> _SOURCE TEXT_
Part 1 in a four-part series on reading in the Common Core era.

The Common Core State Standards are changing what many kids read in school. They're standards, sure — not curriculum. Teachers and districts still have great latitude when it comes to the "how" of reading instruction, but...

The Core standards explicitly require students to read "complex" material, and the fact is, many kids simply weren't doing that before the Core. What were they doing?

Teachers in Washoe County Schools (in and around Reno, Nev.) — and many districts nationwide — once used what they call a "skills and strategies" approach to teach reading. It was particularly common among poor schools where lots of kids struggled.

The idea was this: To learn how to be a good reader, kids needed to learn the skills and strategies that good readers use. Those include knowing how to find the main idea of a text, identifying key details, being able to draw conclusions, etc.

Teachers in Reno would begin each lesson by telling students the skill they'd be learning that day, says Cathy Schmidt, who taught elementary school.

"Like, today we're going to read to make inferences. Or, today we're going to predict. Or, today we're going to draw conclusions," says Schmidt.

After going over the skill of the day, teachers would typically give kids a quick summary of the story they were about to read. Then they would define the words that might be difficult for kids, says Aaron Grossman, a teacher trainer for the district who used to teach elementary and middle school.

"I would do this huge gin-up," Grossman says, revealing the story before kids could read it, with the belief that doing so would help struggling readers get through it more easily.

Next, teachers would ask students about their personal experiences with the topic of the text. If the story was about a family taking a train trip, Schmidt would ask her class: "Have you ever been on a train? Tell me about the time you've been on a train."

The goal was to engage students by connecting what they were reading with their personal experiences. Some kids would always raise their hands, eager to talk about their train trips and family vacations, says Schmidt. But others had nothing to say. Many had never been on a train or even a vacation.

Keep Kids Out Of Frustration

When kids did finally get down to reading, they wouldn't necessarily all read the same text, says Torrey Palmer, who was a literacy coordinator for the Washoe County Schools.

Teachers used a technique called "leveled instruction." Palmer describes it as "an approach to literacy in which students spend the vast majority of their time in a text that is at their reading level. So if a student is in fifth grade and they're reading at a third-grade level, they spend most of their day reading texts at a third-grade level."

Diego Salazar and Miguel Figueroa read in Cheri Kuykendall's fourth-grade class. Students had just done a close reading of a text; now they are able to choose the books they want to read.

Diego Salazar and Miguel Figueroa read in Cheri Kuykendall's fourth-grade class. Students had just done a close reading of a text; now they are able to choose the books they want to read.

Emily Hanford/American Public Media

Even in the upper grades, students might get different texts depending on their reading level, says Angela Orr, who was a high school history teacher.

"I was told if I wanted students to understand a primary source, I should excerpt it for the 'highest' kids," she says, "give all of the definitions of hard words for what were called the 'medium' kids. And then actually change the words to something really comprehensible for the kids that were struggling readers."

> _WHAT YOU SHOULD DO_
Can you reproduce, word for word, the passage of the reading-instruction article starting at "The Core standards" and ending at "taught elementary school."?

> _PROVIDED DATA_
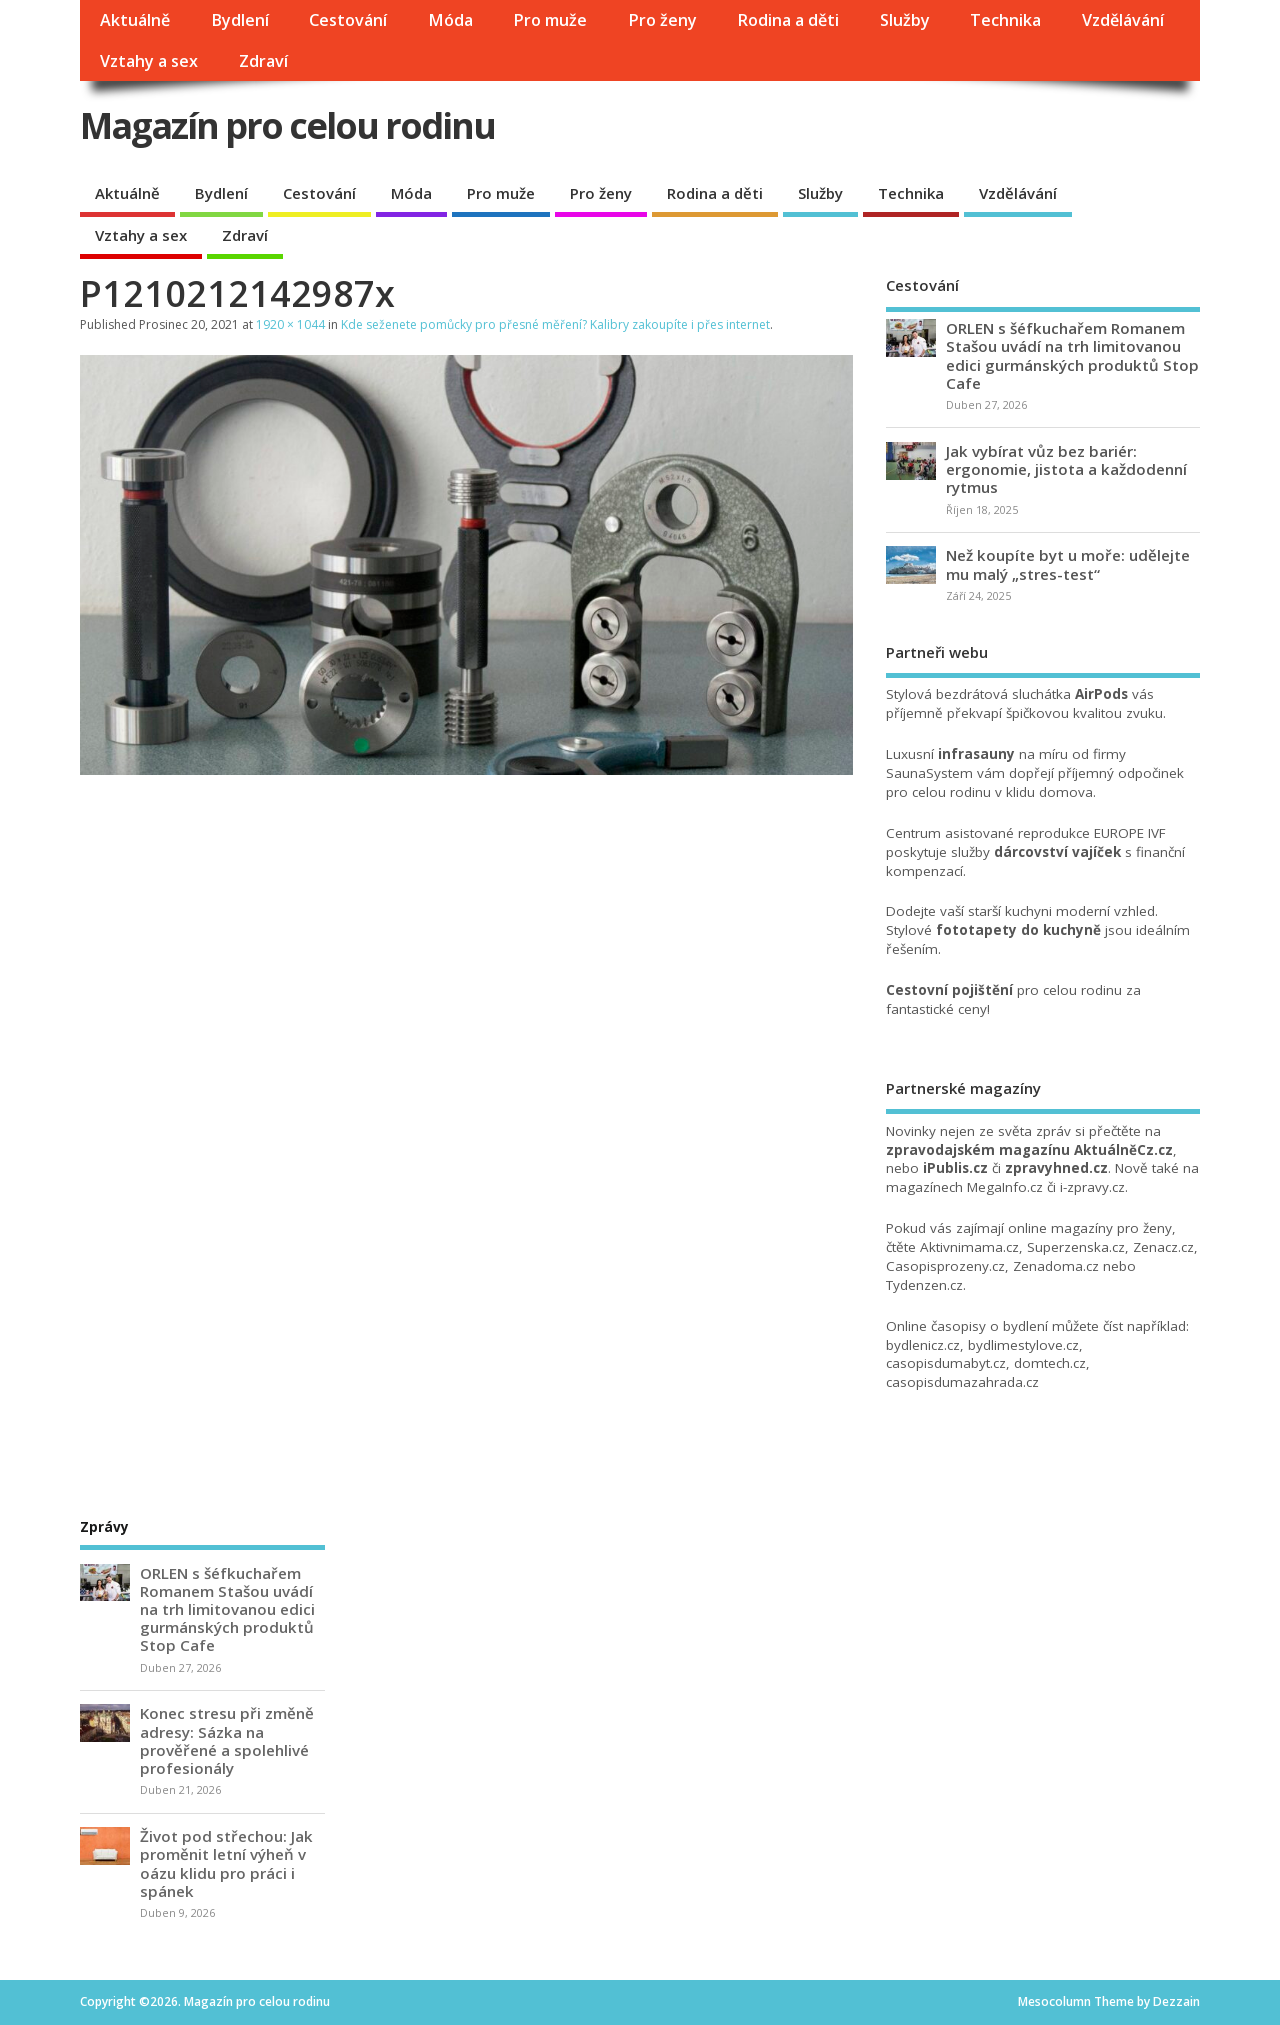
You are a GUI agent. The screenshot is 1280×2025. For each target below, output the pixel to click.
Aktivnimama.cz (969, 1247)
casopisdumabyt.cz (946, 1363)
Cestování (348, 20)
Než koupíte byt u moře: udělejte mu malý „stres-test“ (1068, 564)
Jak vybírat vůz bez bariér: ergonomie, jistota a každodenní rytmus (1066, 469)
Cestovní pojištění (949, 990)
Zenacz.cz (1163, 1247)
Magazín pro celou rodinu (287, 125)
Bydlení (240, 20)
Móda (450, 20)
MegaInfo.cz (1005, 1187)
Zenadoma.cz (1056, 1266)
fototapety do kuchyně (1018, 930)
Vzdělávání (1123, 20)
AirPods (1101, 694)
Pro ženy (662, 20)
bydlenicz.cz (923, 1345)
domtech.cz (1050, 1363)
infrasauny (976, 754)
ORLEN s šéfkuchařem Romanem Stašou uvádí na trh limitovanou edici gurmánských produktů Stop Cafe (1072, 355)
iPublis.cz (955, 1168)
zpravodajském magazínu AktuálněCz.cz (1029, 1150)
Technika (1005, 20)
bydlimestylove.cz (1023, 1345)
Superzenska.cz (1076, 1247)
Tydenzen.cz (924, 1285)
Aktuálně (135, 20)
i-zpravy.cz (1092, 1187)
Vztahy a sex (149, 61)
--
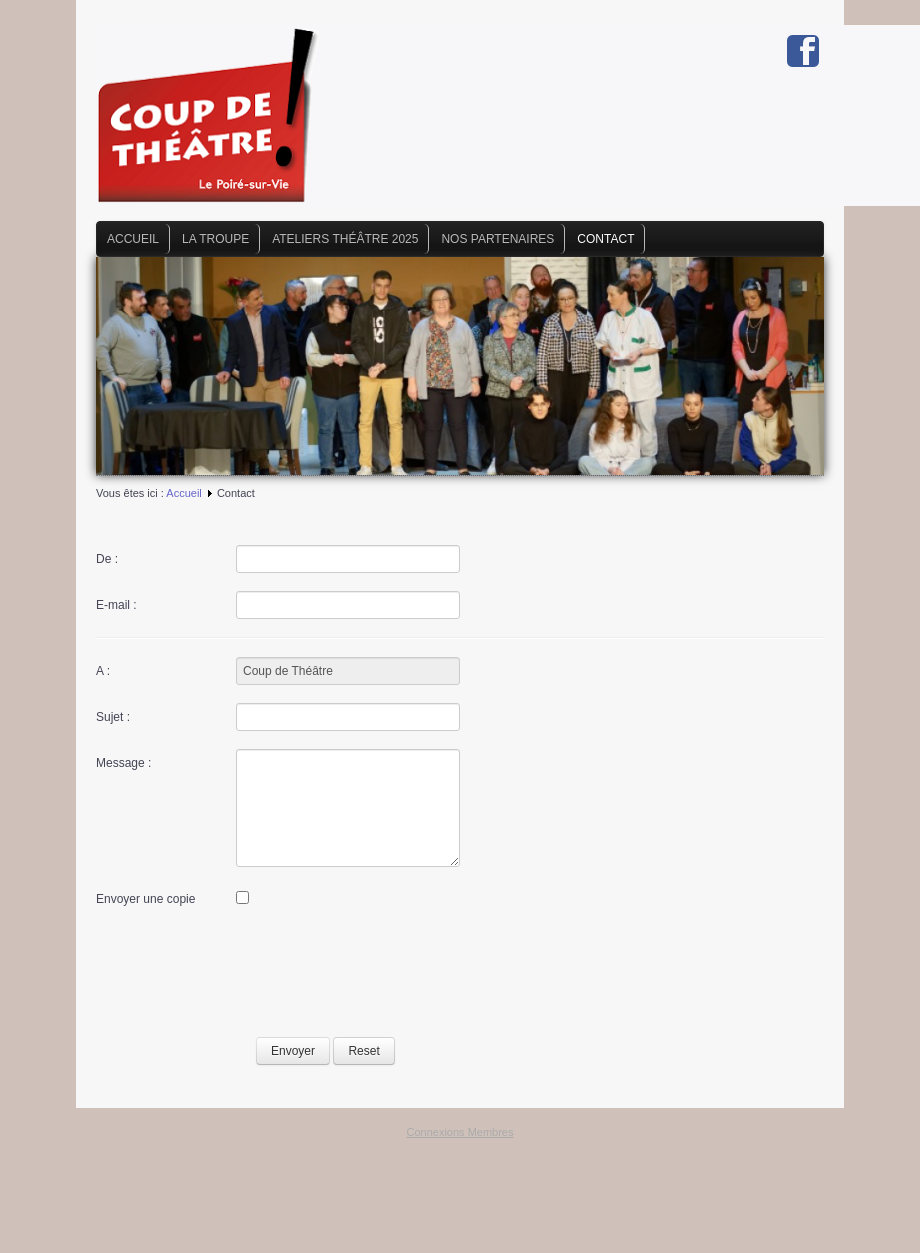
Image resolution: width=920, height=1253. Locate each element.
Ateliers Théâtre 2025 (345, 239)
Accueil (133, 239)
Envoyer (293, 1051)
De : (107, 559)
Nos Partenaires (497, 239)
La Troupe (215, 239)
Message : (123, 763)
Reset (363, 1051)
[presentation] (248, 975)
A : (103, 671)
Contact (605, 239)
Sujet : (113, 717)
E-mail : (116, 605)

> _EXERCISE OUTPUT_
The Core standards explicitly require students to read "complex" material, and the fact is, many kids simply weren't doing that before the Core. What were they doing?

Teachers in Washoe County Schools (in and around Reno, Nev.) — and many districts nationwide — once used what they call a "skills and strategies" approach to teach reading. It was particularly common among poor schools where lots of kids struggled.

The idea was this: To learn how to be a good reader, kids needed to learn the skills and strategies that good readers use. Those include knowing how to find the main idea of a text, identifying key details, being able to draw conclusions, etc.

Teachers in Reno would begin each lesson by telling students the skill they'd be learning that day, says Cathy Schmidt, who taught elementary school.